The proteins made in nerve cells (neurons) are critical for their ability to communicate with each other. Such communication requires proteins to move through cells, but studying this movement in detail in living organisms hasn’t really been viable— until now.

“This type of study was never possible before because it wasn’t feasible to see how these proteins move around the brain. The technology didn’t exist,” Hollis Cline, PhD, said in a press release. Cline is co-chair of the Department of Neuroscience at Scripps Research and a co-author of the new study.

Researchers used a new technique in which proteins were labeled with N-hydroxysuccinimidobiotin (NHS-biotin). That allowed them to track the movement of nearly 1,000 proteins in the neurons that connect the eyes to various parts of the brain in living rats.

“Our methodology allowed us examine the visual system in a way that had not been studied before so we could observe the molecules independently and analyze their biochemistry,” said study co-author Lucio Schiapparelli, PhD, a researcher at Scripps Research.
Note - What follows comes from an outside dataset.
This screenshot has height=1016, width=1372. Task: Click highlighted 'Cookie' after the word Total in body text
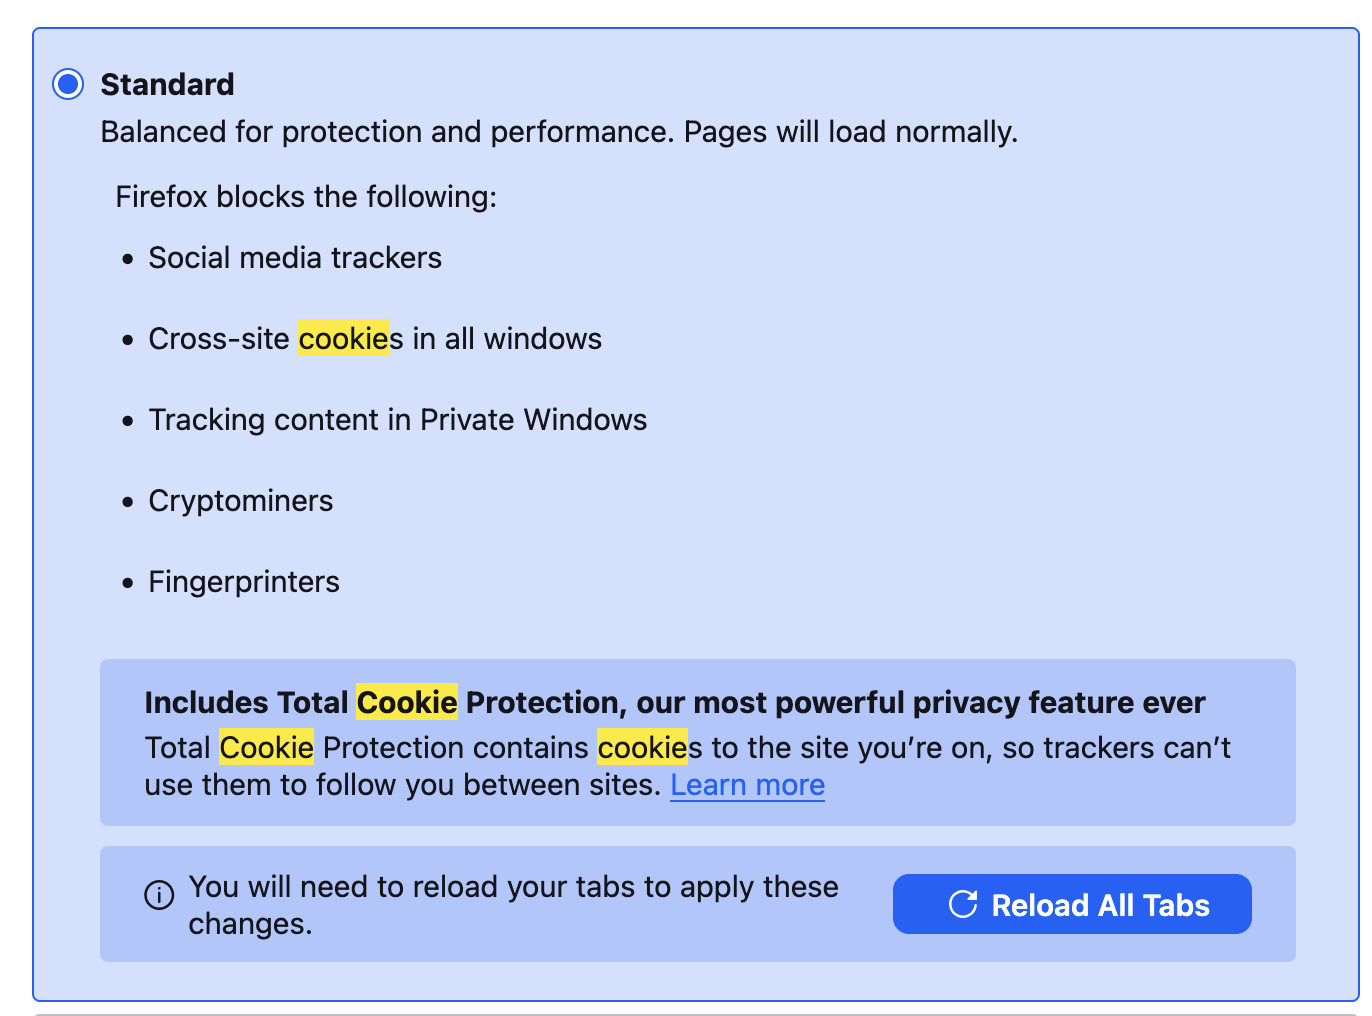pos(266,748)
In rat brains — as in human brains — the retinas of the eyes is connected to various regions by neuronal axons, which are the long cell extensions that neurons use to send signals. It was in comparing proteins found in these axons to those found near/in the neurons’ nuclei (the part of the cell that stores DNA) that the researchers made a surprising discovery with relevance to CMT.

“We were surprised right from the start to find proteins in the axons of the optic nerve that everybody previously thought would be functioning only in the eye,” Cline said. “These are proteins that are usually in the nucleus of a cell, but we found them far, far away from the nucleus, participating in some form of communication.”

In other words, some of these proteins appear to be playing previously unappreciated roles in neuronal communication. And, since they can be found in neurons in other parts of the body, not just the eyes, these proteins may play a role in conditions in which neuronal communication is impaired, like CMT.

Exactly what role these proteins might be playing is still unclear and will probably require more in-depth analyses than this more “birds-eye-view” study, but the findings yield a promising starting point for further research that, according to Cline, is already underway.

And, understanding how proteins in neurons function won’t be useful just for understanding the basis of neuronal disease; it also will be crucial for developing effective treatments. “Proteins are usually the targets of drugs,” Cline explained, so to design drugs that will improve how neurons communicate with each other, “it helps to know what proteins those drugs would target.”